[[ Material to process open ]]

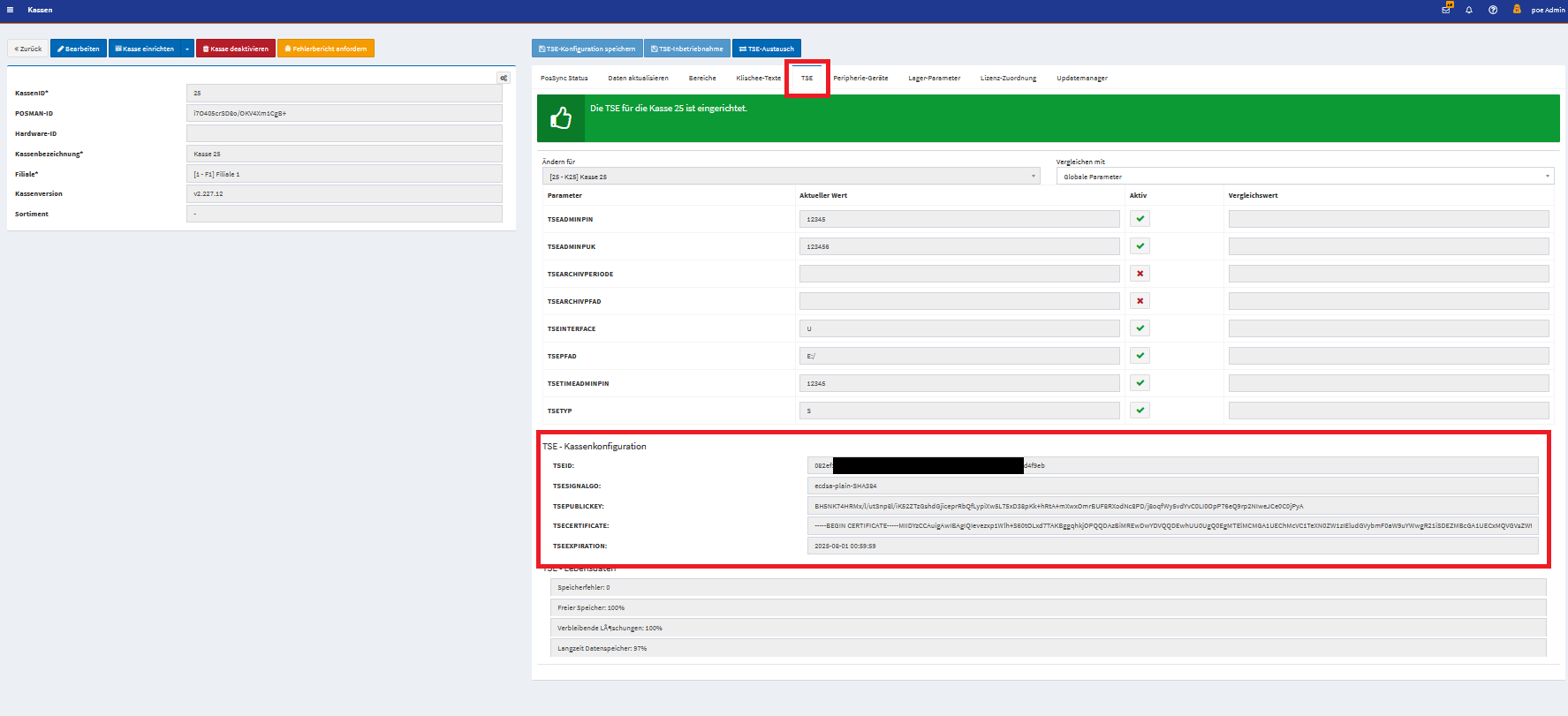Switch to the Peripherie-Geräte tab
1568x716 pixels.
(860, 79)
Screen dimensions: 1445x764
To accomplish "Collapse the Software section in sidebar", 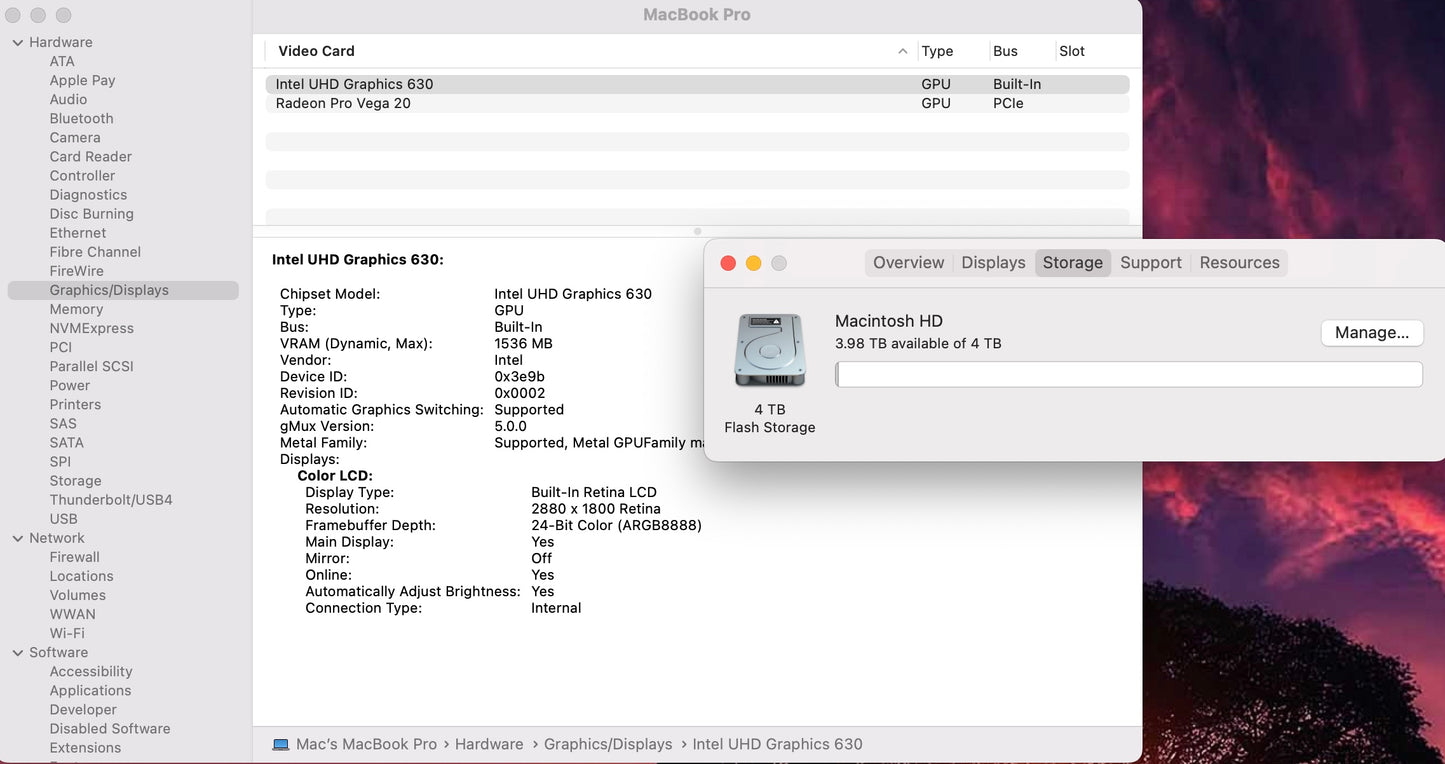I will click(18, 652).
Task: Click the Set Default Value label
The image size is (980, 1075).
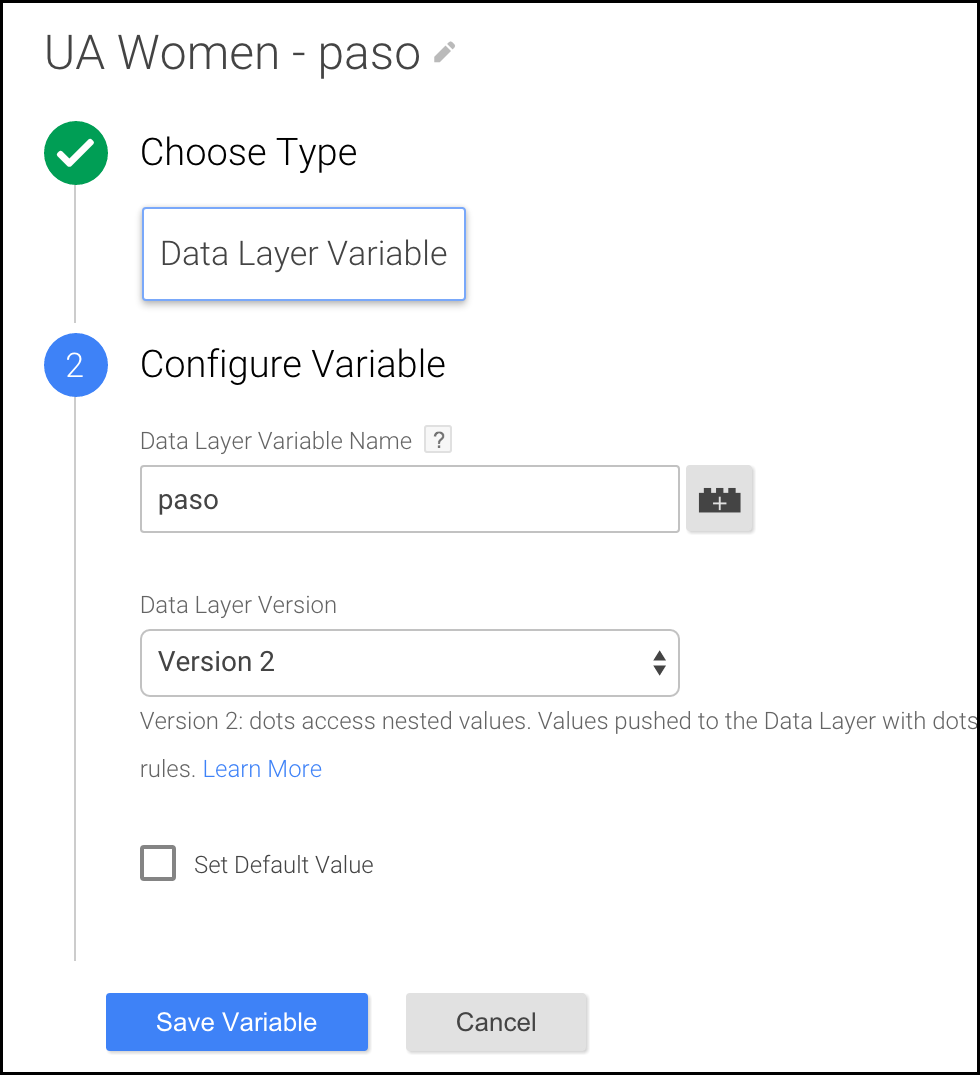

[[ Material to process closed ]]

(Work order) Leave out each picture and extract the lines from the one containing "Task: Click the Set Default Value label" through the end of the records above, inclusive, exactly as they stand.

(Reply to the exercise)
Task: Click the Set Default Value label
The image size is (980, 1075).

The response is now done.